EXERCISE BRIEF - For every record beneath this instruction, give an exact repetition, omitting images.

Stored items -
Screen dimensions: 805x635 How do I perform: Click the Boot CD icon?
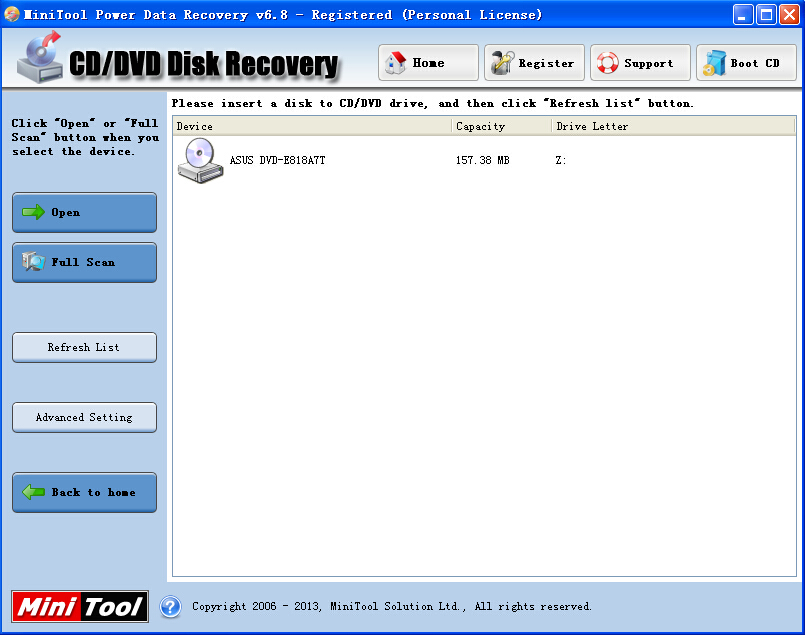[x=714, y=63]
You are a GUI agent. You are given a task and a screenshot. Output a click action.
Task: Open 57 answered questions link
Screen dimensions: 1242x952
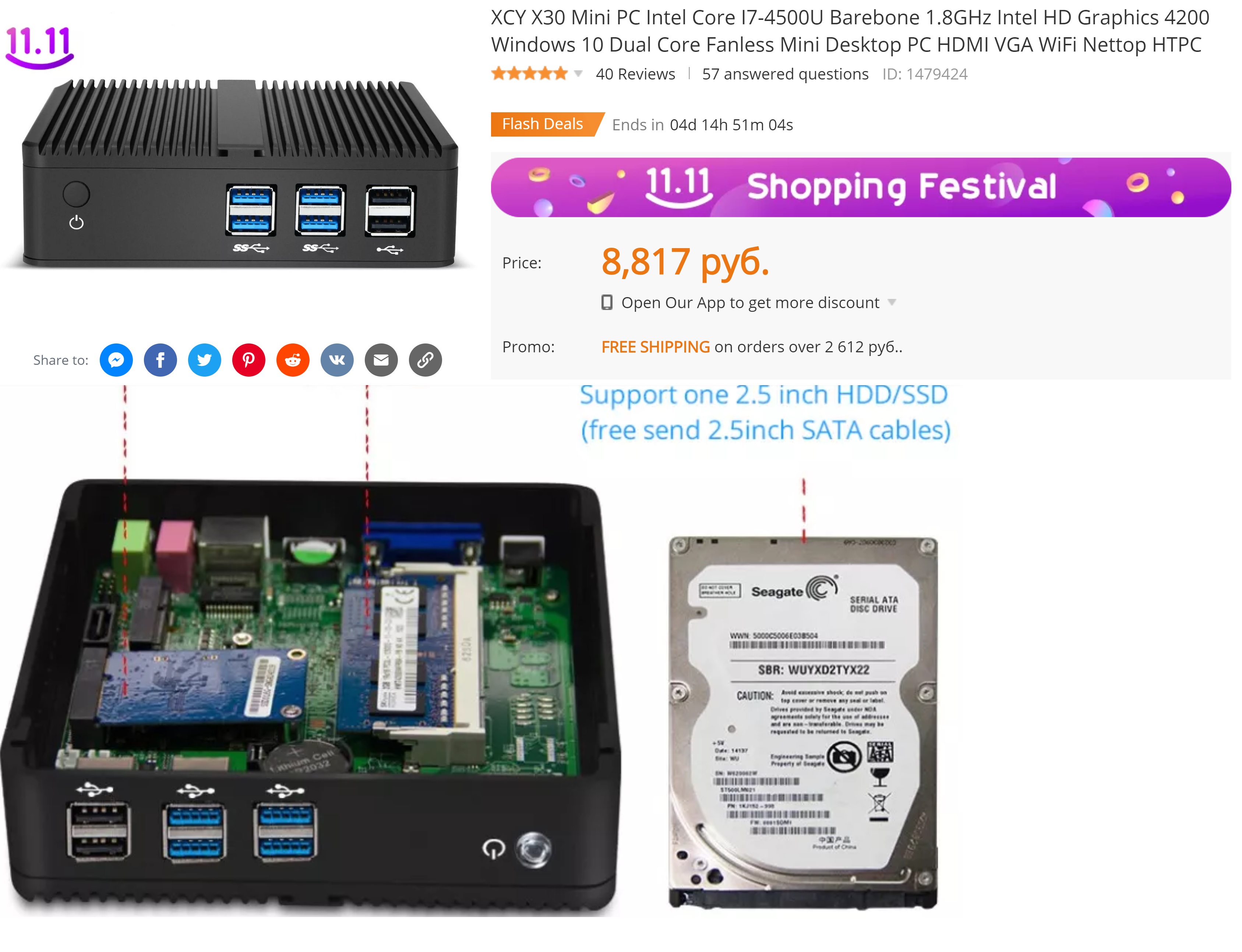tap(785, 74)
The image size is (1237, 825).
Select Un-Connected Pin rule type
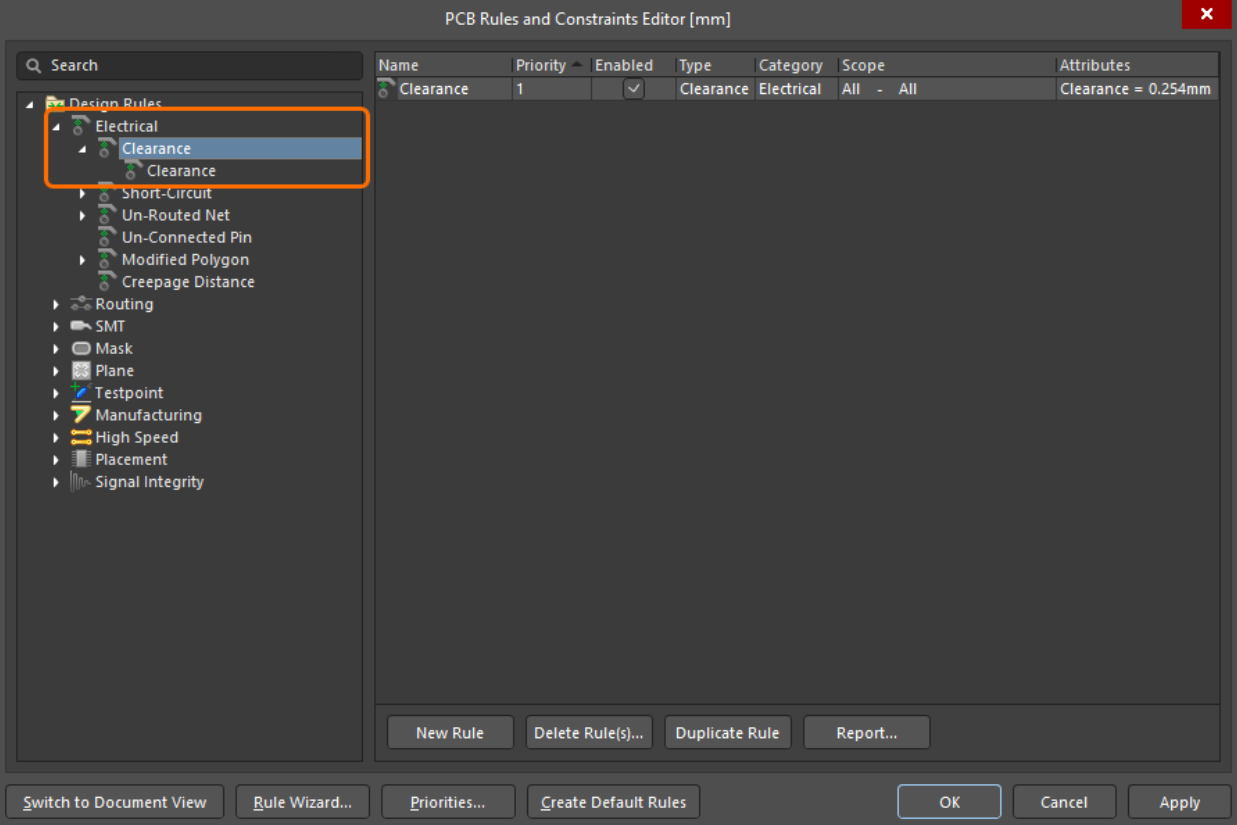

THE ANSWER -
Screen dimensions: 805x635 How do I perform: Click the Boot CD icon?
[x=714, y=63]
You are a GUI agent. You are given a task and a screenshot. Output a click action.
Task: Open 57 answered questions link
Screen dimensions: 1242x952
tap(785, 74)
The image size is (1237, 825).
Select Un-Connected Pin rule type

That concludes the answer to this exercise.